Ever wish you could do something like view $(findheader signal.h)
—and have it be fast? Now you can.
(open -h is one alternative, but that opens it in Xcode, rather than a terminal-based or other editor.)
Basically, it's like “Open Quickly” for the command line.
Place the .py file in your ~/bin (or other such directory of your choice) under two names (by hard-linking or copying):
- indexheaders (note plural)
- findheader
Don't forget to chmod +x it (or the copies, if you copy instead of link).
First, run indexheaders
. This will generate an index of pathnames of all of your latest-OS-X-SDK (or, if Xcode is not installed, system) headers, stored at ~/Library/Caches/Header Index.
Subsequently, you can run findheader <header-name>
to find the location of a header by name.

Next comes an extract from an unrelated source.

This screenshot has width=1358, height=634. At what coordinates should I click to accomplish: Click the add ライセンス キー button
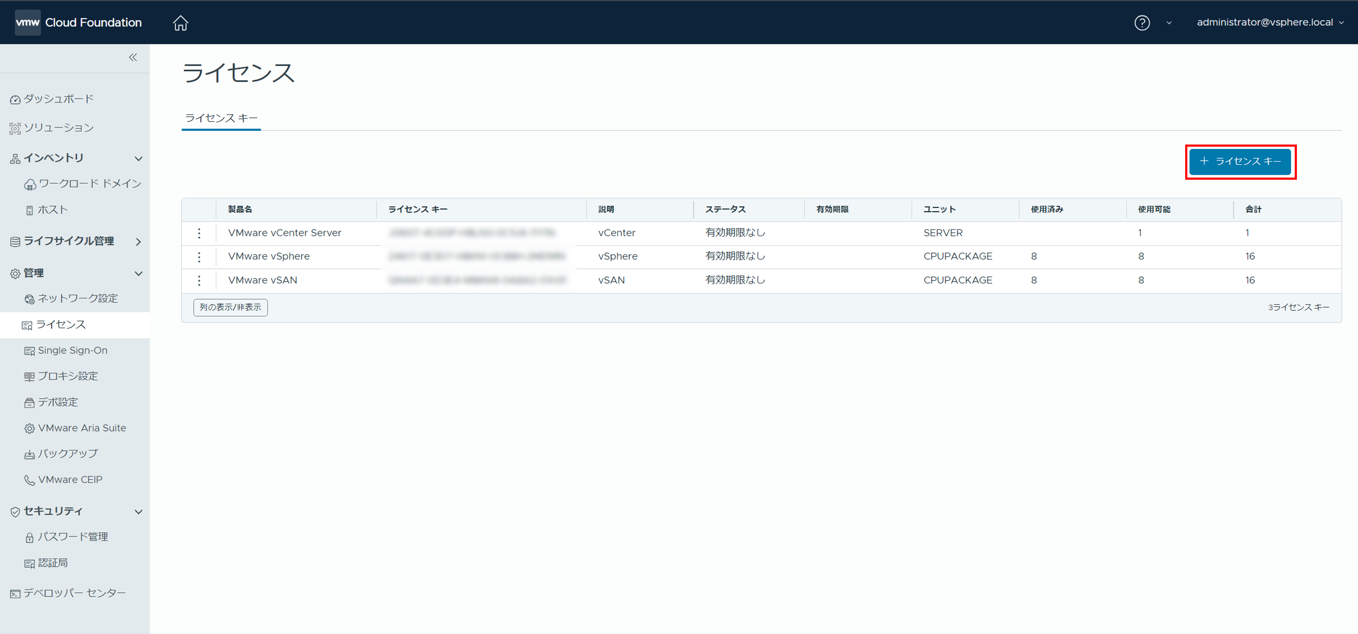click(1239, 162)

indexheaders supports a --xcode=<path>
if you'd like it to look in a specific Xcode (such as a beta).
Currently, it always uses the latest OS X SDK in that Xcode. There's no provision to choose another platform (iPhoneOS) or another SDK version at this time.
If you really want to index system headers rather than SDK headers, --xcode=/
works.
This is really old code, updated only to be aware of Xcode SDKs. For example, it doesn't use optparse, much less argparse.
Despite the name and purpose, it indexes all files, not only headers. This may be a virtue: You could probably find certain frameworks' internal PNG or ICNS files, for example.
Also, despite the name, it does not index file contents.